Could you copy every line of the data that contains "votre"?

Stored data
------------------------------------------------------------------------
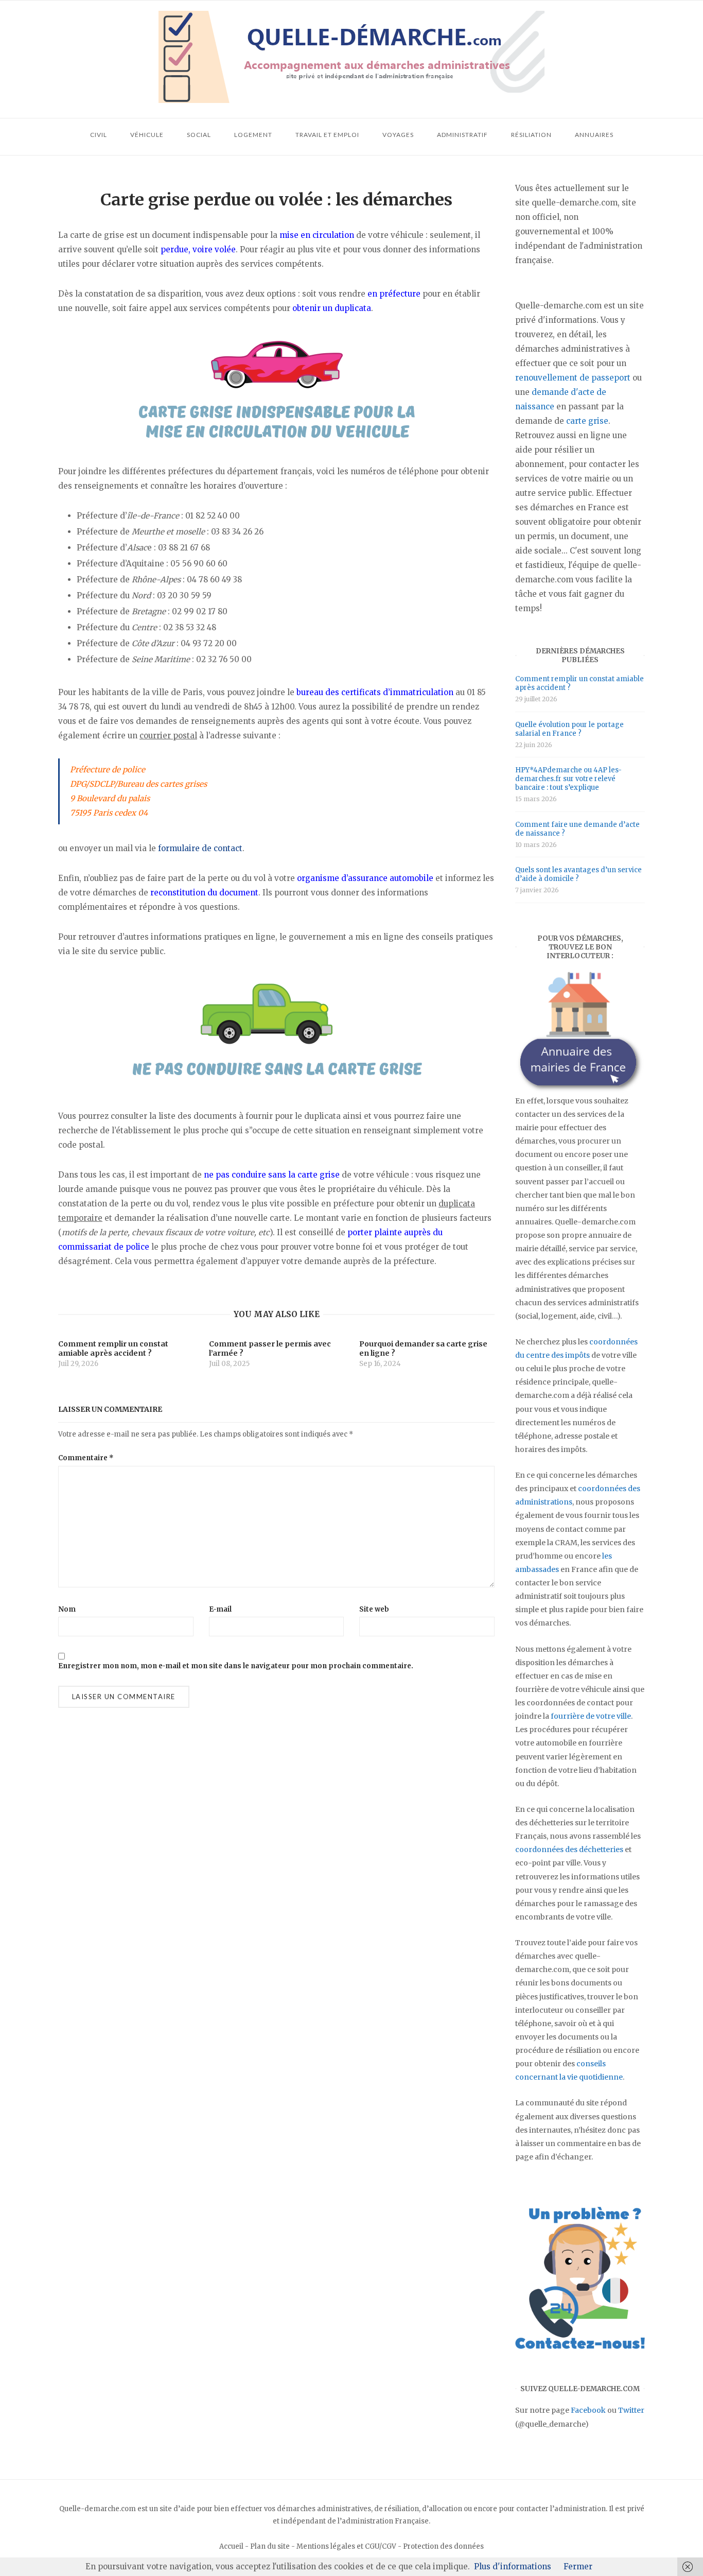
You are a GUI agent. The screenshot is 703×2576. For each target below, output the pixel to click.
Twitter (631, 2410)
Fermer (578, 2566)
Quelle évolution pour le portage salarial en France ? (569, 729)
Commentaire (86, 1458)
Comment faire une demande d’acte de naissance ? (577, 829)
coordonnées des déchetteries (569, 1849)
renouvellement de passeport (572, 378)
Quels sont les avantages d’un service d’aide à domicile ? (578, 874)
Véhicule (147, 135)
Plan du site (270, 2546)
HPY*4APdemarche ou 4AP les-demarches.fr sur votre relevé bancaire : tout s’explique (568, 779)
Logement (253, 135)
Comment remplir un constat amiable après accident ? (579, 683)
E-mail (220, 1609)
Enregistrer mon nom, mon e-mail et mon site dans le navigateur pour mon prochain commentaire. (235, 1666)
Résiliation (531, 135)
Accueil (231, 2546)
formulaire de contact (200, 848)
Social (199, 135)
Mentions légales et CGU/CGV (346, 2546)
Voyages (398, 135)
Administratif (462, 135)
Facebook (588, 2410)
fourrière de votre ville (591, 1716)
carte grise (587, 421)
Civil (98, 135)
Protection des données (443, 2546)
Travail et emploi (327, 135)
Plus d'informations (512, 2566)
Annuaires (594, 135)
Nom (67, 1609)
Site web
------------------------------------------------------------------------
▶ _Answer box_:
HPY*4APdemarche ou 4AP les-demarches.fr sur votre relevé bancaire : tout s’explique (568, 779)
fourrière de votre ville (591, 1716)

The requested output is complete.